Your assignment: Lines before the one containing "Image resolution: width=430, height=980." are left out; output the rest of the data exactly, through the final line.

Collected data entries
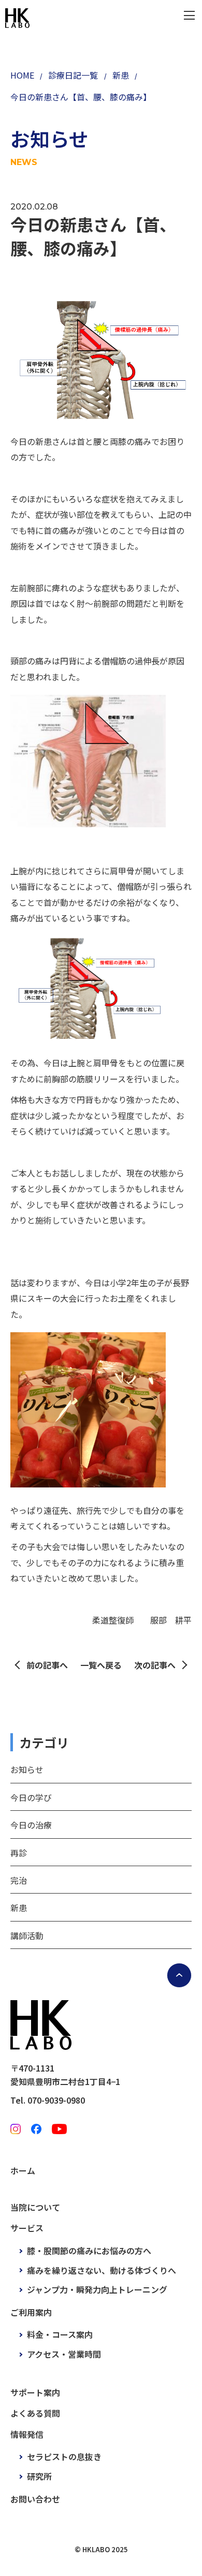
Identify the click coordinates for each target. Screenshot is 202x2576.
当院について (35, 2207)
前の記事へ (47, 1665)
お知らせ (27, 1769)
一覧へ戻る (101, 1665)
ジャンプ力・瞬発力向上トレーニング (97, 2289)
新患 (18, 1907)
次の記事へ (155, 1665)
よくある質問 (35, 2413)
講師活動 (27, 1935)
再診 (18, 1853)
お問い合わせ (35, 2499)
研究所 (39, 2476)
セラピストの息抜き (64, 2456)
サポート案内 (35, 2392)
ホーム (22, 2170)
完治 (18, 1880)
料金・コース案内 (60, 2334)
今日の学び (31, 1797)
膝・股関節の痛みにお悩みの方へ (89, 2250)
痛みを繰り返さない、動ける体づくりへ (101, 2270)
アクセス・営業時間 (64, 2354)
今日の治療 (31, 1825)
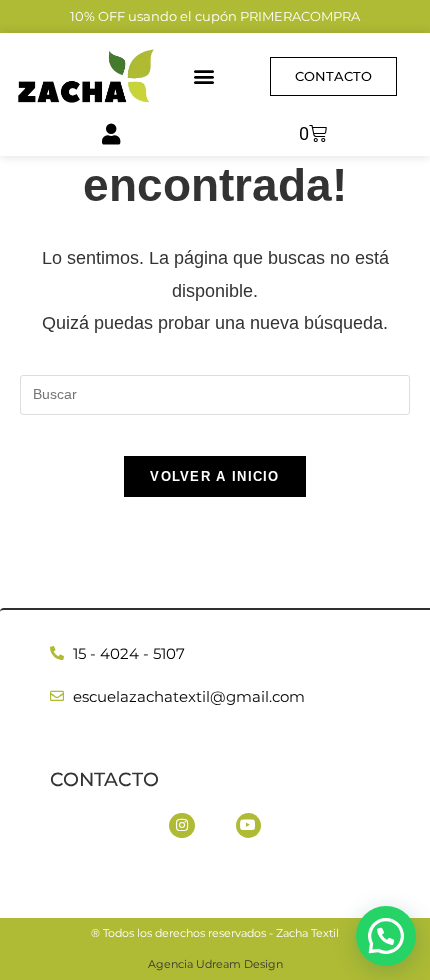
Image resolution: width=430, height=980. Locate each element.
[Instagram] (181, 825)
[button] (204, 76)
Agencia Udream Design (215, 964)
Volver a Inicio (215, 476)
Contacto (104, 779)
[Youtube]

Expected output:
Image resolution: width=430, height=980. Locate each element.
[Instagram] (181, 825)
[button] (204, 76)
Agencia Udream Design (215, 964)
Volver a Inicio (215, 476)
Contacto (104, 779)
[Youtube]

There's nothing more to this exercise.